Last year, CHIE extended out to 160 care homes, he adds, and they’re hoping to expand that number further and to include community pharmacies. “We’re seeing the breadth of focus extend to the wider care sector. That’s why there are more people accessing it. But parallel to that, there’s more information going into the shared care records, increasingly aligned to the PRSB Core Information Standard.”

New ‘depth’ and ‘richness’ in records

Bringing in data from a wider selection of sources adds to the depth and richness of the record, he adds, which in turn supports the clinician or professional who has a fuller view of the patient or client in front of them. “The richer the content, the more useful it is for the people using the shared care records, because they are able to see the test results, documents from other places [and] social care information.”

Good information governance processes and data sharing agreements have also made it easier to access information, which also improves usability, adds Wilson, who is also an industry representative on INTEROpen.

He believes that as ICSs have bedded in, they have helped promote a culture of collaboration between different organisations, which has helped to improve trust. “What we are finding, and I think our customers are finding, is that there is more collaboration now. But there are still challenges, particularly around resourcing at the moment.”

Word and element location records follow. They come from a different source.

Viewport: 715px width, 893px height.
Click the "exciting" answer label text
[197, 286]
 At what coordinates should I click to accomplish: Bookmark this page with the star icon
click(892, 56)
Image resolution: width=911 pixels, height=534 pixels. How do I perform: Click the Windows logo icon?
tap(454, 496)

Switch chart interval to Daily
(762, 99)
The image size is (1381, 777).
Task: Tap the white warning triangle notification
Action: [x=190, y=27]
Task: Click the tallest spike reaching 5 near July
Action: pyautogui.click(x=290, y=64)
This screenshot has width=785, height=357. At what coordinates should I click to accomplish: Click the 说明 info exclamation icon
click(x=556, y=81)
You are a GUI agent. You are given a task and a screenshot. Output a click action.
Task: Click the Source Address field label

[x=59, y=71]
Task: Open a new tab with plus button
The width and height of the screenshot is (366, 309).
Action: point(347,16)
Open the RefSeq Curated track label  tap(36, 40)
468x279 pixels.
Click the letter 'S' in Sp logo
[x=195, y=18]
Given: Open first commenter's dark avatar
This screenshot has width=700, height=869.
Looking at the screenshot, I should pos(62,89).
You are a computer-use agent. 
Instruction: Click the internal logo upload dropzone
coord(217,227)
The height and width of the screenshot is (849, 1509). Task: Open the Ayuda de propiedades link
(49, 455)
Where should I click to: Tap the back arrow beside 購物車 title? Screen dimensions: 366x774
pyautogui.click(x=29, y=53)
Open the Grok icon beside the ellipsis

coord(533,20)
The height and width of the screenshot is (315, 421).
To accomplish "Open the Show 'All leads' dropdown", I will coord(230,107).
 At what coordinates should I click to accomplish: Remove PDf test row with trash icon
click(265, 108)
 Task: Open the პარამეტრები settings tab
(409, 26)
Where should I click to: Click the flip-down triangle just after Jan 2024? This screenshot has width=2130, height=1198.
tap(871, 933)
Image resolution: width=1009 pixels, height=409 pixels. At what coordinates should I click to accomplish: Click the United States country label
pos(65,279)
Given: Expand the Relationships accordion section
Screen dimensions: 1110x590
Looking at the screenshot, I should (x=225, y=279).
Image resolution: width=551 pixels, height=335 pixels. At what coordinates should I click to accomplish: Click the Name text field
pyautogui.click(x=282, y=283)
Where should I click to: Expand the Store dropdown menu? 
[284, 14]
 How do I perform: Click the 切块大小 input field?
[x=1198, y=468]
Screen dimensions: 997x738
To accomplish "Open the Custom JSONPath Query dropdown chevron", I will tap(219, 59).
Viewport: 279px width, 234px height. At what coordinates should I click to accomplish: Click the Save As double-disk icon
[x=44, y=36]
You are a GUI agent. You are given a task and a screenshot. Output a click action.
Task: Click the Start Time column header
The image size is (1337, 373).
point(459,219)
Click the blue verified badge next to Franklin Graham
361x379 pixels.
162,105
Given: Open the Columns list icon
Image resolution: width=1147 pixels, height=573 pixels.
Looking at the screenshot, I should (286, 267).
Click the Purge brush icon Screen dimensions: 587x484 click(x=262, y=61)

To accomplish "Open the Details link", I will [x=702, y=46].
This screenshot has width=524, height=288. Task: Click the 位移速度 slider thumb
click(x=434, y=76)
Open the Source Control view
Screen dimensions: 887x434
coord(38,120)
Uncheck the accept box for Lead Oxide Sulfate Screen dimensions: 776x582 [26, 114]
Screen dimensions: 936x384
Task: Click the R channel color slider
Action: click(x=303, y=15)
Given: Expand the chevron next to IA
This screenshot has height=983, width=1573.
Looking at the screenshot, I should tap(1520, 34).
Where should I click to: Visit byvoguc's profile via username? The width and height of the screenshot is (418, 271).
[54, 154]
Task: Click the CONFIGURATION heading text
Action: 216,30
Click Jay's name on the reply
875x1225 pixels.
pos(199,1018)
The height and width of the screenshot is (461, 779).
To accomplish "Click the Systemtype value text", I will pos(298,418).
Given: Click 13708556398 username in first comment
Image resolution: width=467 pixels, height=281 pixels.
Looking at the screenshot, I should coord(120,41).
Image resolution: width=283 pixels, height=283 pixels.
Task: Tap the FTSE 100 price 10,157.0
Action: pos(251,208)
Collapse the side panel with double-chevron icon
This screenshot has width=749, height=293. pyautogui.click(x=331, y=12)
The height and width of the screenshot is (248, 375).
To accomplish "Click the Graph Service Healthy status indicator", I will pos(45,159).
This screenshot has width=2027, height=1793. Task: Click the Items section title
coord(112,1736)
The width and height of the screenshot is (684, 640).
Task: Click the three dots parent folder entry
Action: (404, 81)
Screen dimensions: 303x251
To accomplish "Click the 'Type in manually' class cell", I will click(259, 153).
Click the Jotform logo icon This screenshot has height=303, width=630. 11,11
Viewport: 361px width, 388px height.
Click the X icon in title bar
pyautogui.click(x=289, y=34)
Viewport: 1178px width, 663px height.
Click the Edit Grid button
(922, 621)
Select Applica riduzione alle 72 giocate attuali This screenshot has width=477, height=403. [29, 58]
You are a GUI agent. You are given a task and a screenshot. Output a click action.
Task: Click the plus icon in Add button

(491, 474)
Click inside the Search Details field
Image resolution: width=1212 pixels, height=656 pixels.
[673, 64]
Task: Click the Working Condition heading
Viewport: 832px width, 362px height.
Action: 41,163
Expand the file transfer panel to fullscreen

Hard times and exciting developments

That said – and nobody could deny that health services are under a financial cosh – there are exciting developments in prospect, says Wilson. These include initiatives to share information between regions, potentially even nationally in time. This would help patients moving around the country, or even those who live in one ICS area but work or access treatment in a neighbouring one.

He also believes that there will be an even deeper focus on the wider care sector in the coming year – and he is looking forward to the first Shared Care Records Summit, due to be held in York next month.

The continuing drive towards patient and carer access to the shared record is widening the digital front door, points out Wilson. “I think we are going to see a lot more procurements for patient access this year.”

According to Fredericks, being able to articulate the benefits of information sharing helps to encourage users to embrace the shared care record – not so much to convince patients, but to persuade clinicians of its value. “Patients think it’s always existed because it’s ‘one NHS’ as far as a lot of members of the public are concerned,” he says.

“But now being able to spell out some of the benefits, some of the stories of individual patients who have benefited as a result of information being shared freely and effectively at the right time, to the right person, in the right place of care, has made these organisations want to collaborate better. They know it’s the right thing to do for themselves, for their patients, and for their staff members as well.”